Anyway - for each industry from which the violations occur, those resources go into these buckets where no politicians allowed - and voting will havent for a GovFundMe Campaign - and it gets funded and every single action on that thing is trackable actively by everyone who voted for the thing and a tracking status board for the implementation of them. And who needed to be shamed in order for that GovFundMe campaign to be completed.
We don't want a repeat of lotteries funding schools, where that money becomes expected and then the government doesn't give as much direct funding.
> We don't want a repeat of lotteries funding schools, where that money becomes expected
Making it exclusively one-offs doesn't address that problem at all.
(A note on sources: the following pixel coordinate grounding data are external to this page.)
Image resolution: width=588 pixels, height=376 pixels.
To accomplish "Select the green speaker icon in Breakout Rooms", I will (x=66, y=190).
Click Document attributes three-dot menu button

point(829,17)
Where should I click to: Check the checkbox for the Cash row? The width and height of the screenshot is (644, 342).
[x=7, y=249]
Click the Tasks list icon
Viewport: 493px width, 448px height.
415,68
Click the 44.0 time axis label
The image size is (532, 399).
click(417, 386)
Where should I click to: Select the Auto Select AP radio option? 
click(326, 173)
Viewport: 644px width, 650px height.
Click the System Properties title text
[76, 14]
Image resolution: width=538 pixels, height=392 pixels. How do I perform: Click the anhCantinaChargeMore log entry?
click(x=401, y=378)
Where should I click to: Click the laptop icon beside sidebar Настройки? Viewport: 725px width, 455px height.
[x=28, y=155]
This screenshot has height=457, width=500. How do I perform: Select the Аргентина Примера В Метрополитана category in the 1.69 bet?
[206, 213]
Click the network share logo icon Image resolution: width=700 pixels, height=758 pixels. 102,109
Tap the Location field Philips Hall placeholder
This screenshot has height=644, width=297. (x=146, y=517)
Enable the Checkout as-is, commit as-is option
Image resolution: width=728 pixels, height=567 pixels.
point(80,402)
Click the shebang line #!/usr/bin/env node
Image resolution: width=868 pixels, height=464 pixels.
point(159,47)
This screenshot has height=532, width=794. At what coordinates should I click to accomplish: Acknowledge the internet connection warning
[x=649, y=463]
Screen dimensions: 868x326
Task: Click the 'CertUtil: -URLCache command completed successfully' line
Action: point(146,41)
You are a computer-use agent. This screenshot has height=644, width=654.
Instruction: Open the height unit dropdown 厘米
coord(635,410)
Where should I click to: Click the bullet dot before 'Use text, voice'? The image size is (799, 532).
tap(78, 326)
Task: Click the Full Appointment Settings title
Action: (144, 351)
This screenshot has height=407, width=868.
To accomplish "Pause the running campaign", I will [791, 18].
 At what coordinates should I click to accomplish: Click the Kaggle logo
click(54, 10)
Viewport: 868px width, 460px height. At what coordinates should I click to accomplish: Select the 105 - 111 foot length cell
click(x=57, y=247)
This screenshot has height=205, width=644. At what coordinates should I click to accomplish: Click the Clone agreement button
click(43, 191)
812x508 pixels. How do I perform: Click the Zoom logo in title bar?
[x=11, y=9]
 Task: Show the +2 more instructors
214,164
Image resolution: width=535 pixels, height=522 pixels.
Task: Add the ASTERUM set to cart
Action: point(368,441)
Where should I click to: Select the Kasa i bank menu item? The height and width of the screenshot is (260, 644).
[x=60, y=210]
What it does is aggravate the problem of people going out looking for someone they can fine to cover their budget.
A construction company's entire business consists of one-off jobs. They expect the money to come in anyway and they're built to rely on the fact that it will. Other organizations funded through one-offs are no different.
All the sales made to retail were not protected, simply because they went through an exchange.
I'm so tired of waiting for regulatory authorities and legislators to wake up and do their job.
Accountability and deterrence doesn’t have to come from the SEC
The SEC contains people passionate about this, but that doesn't mean they are the specific authority eligible
The FTC exists too, they are aware of their capabilities in the crypto space. They have circulars since 2017 as well.
There is also Congress. Agency deference is dead anyway.
I guess we just solved crime!
SEC has been trying to label pretty much every crypto a security, and XRP is probably the closest thing to one, so if they couldn’t get this…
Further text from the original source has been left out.